Attention is Explainable Because it is a Kernel

May 13, 2026 · 13 min read

#ml #attention #kernels #interpretability

A reading of self-attention through kernel smoothing and RKHS.

Self-attention is the part of a transformer that practitioners can usually read. Heads can be visualized, individual attention patterns line up with recognizable behaviors, and a token’s output can be written as an explicit weighted sum over other tokens. The position-wise MLP, sitting in the very same block, almost never affords this kind of reading.

This piece is an explanation, not a new result. The observation that self-attention is mathematically a kernel smoother is due to Tsai et al. (2019) and has been developed further by Song et al. (2021), Choromanski et al. (2021), Katharopoulos et al. (2020), and Han et al. (2022), among others.
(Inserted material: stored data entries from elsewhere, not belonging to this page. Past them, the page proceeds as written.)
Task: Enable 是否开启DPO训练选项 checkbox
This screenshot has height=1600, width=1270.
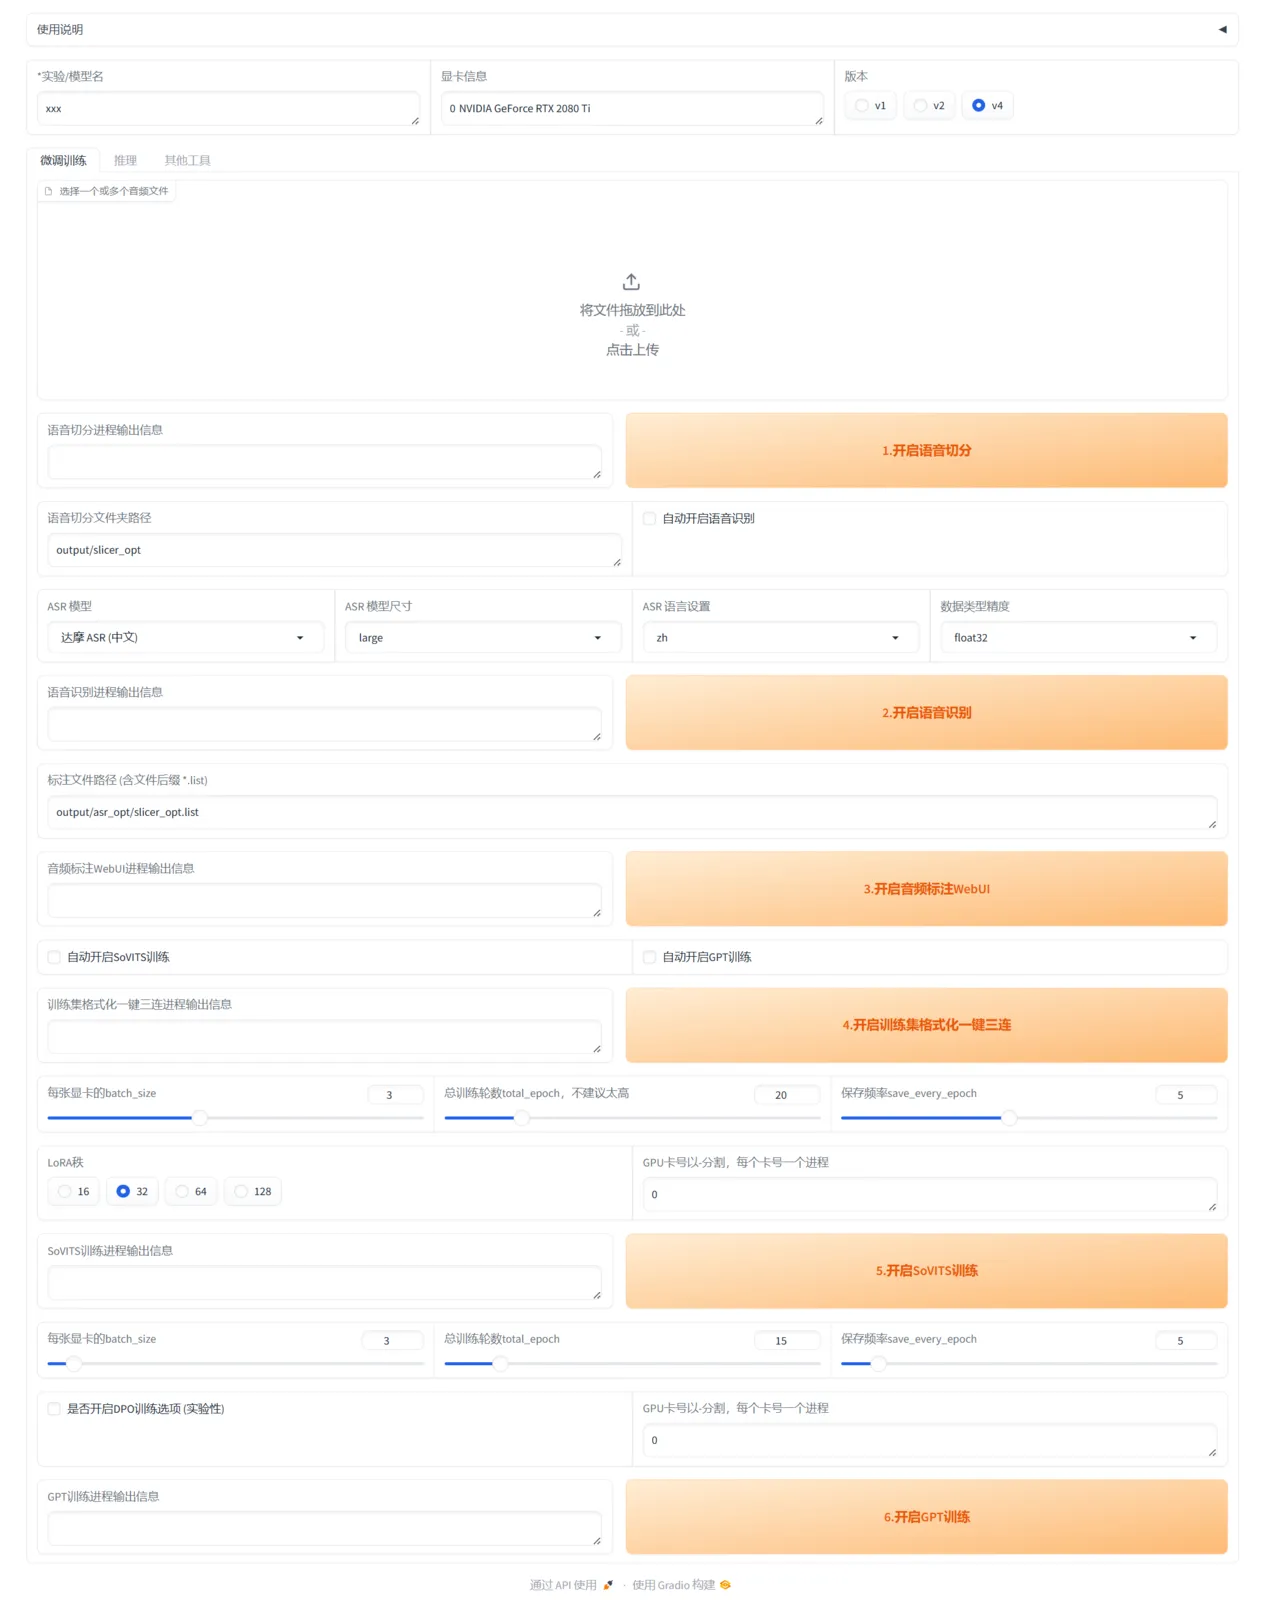Action: (55, 1409)
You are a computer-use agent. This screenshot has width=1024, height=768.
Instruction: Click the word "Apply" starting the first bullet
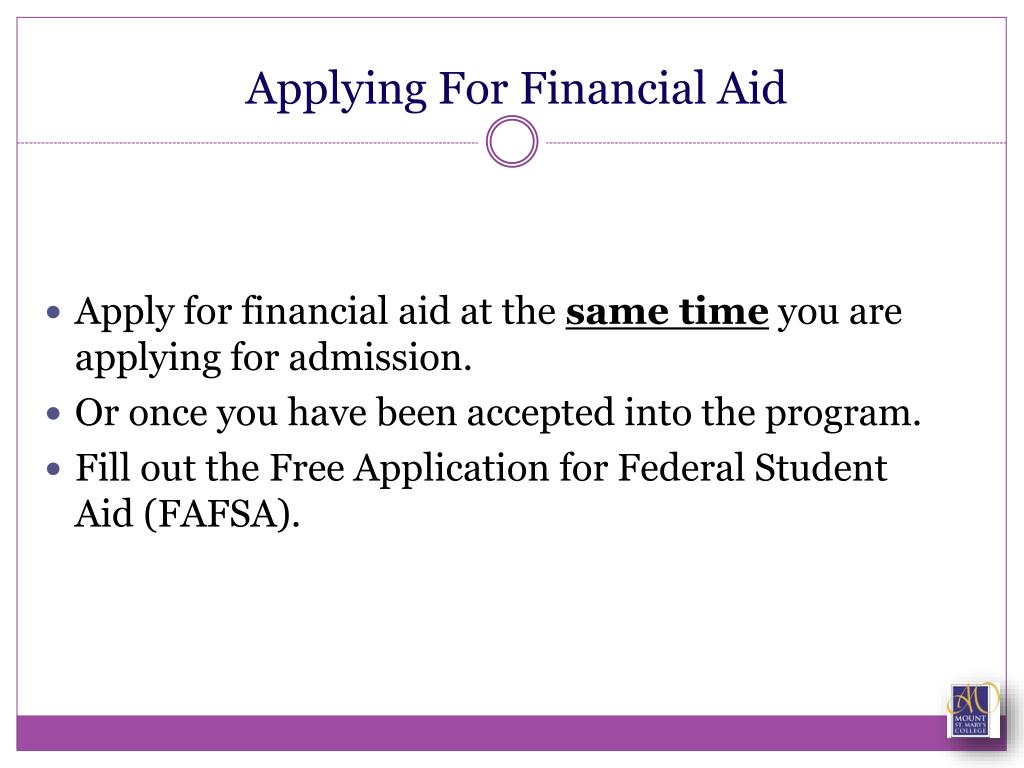[124, 312]
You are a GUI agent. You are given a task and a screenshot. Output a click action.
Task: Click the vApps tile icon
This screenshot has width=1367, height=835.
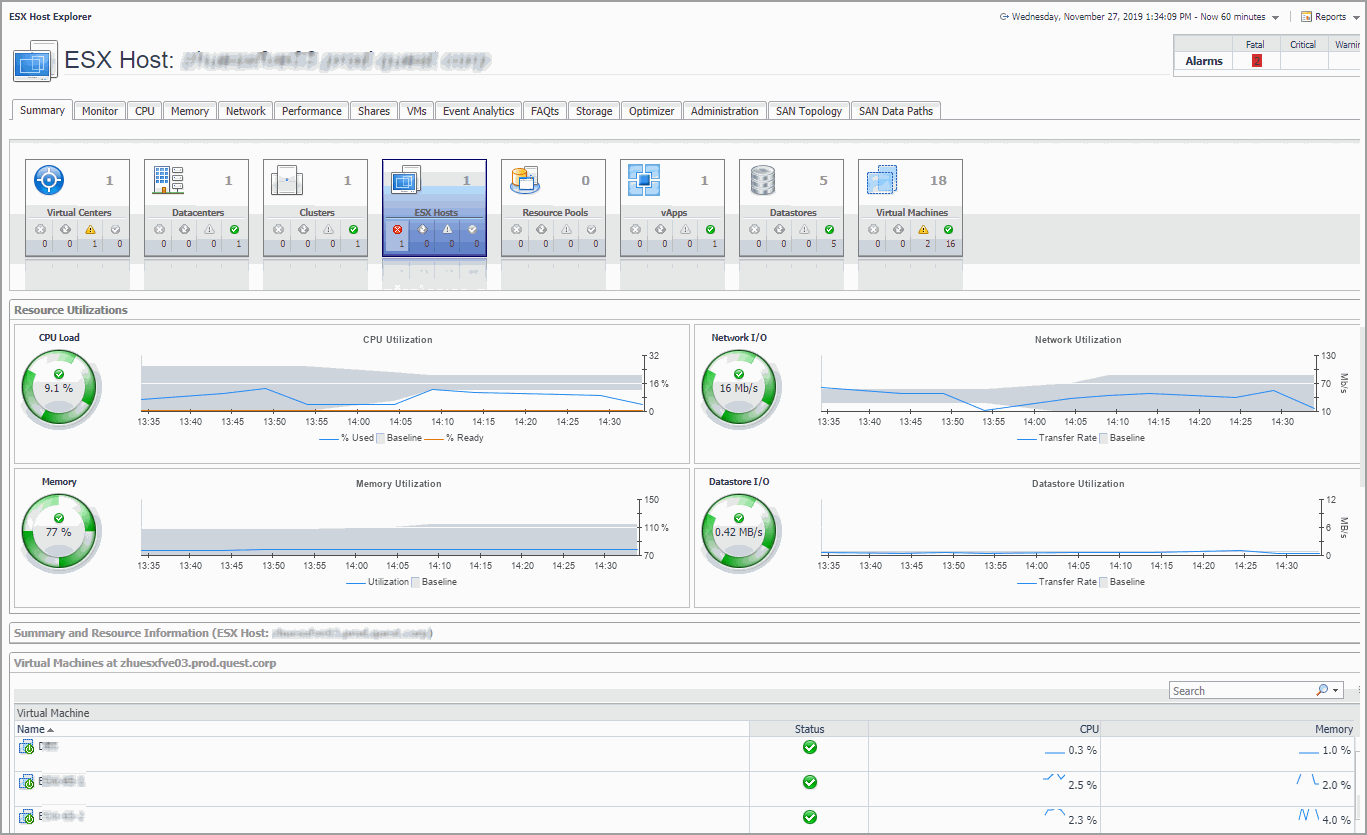point(644,180)
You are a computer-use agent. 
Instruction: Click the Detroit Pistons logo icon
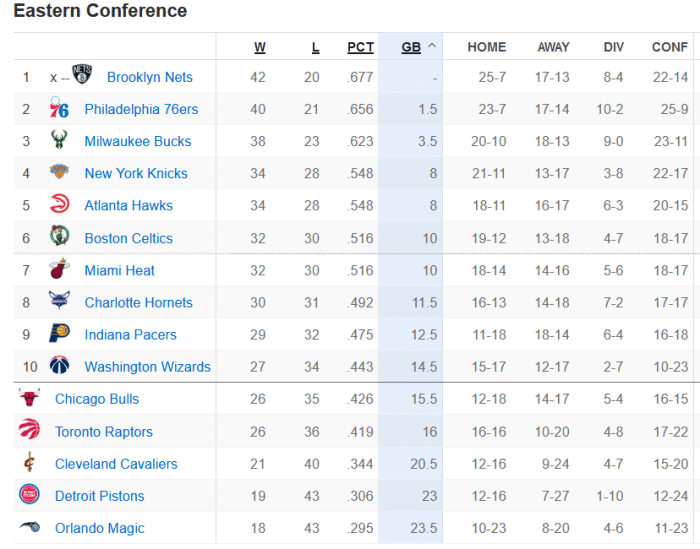click(x=29, y=495)
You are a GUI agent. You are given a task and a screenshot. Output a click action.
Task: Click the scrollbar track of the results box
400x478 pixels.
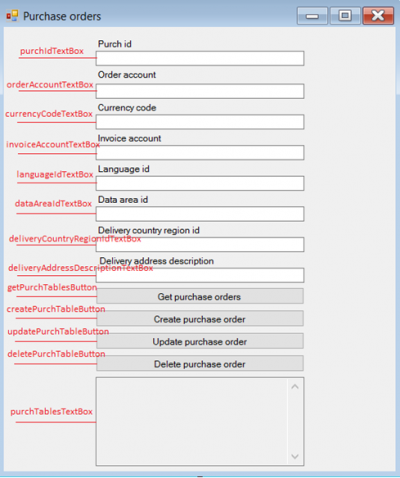tap(295, 421)
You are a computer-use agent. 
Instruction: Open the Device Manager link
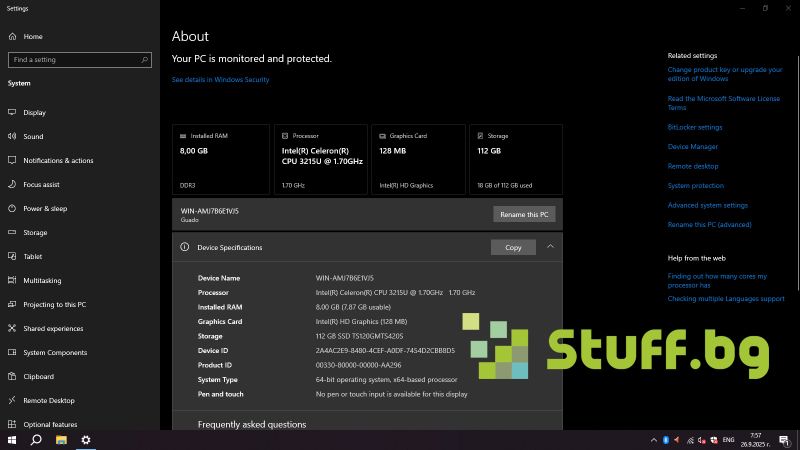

What I want to emphasize, and what seems to me underdiscussed, is that this is not just a reformulation useful for designing efficient attention variants. It is the reason attention is explainable in the first place.

The claim of this piece, in one sentence: everything practitioners find “explainable” about attention is downstream of the single structural fact that attention has a kernel, and therefore it has a geometry, normalized contribution mass, and (when one is willing to symmetrize) an RKHS in which to reason about it. A standard ReLU MLP has none of these, not because it is more powerful, but because it is not a kernel machine.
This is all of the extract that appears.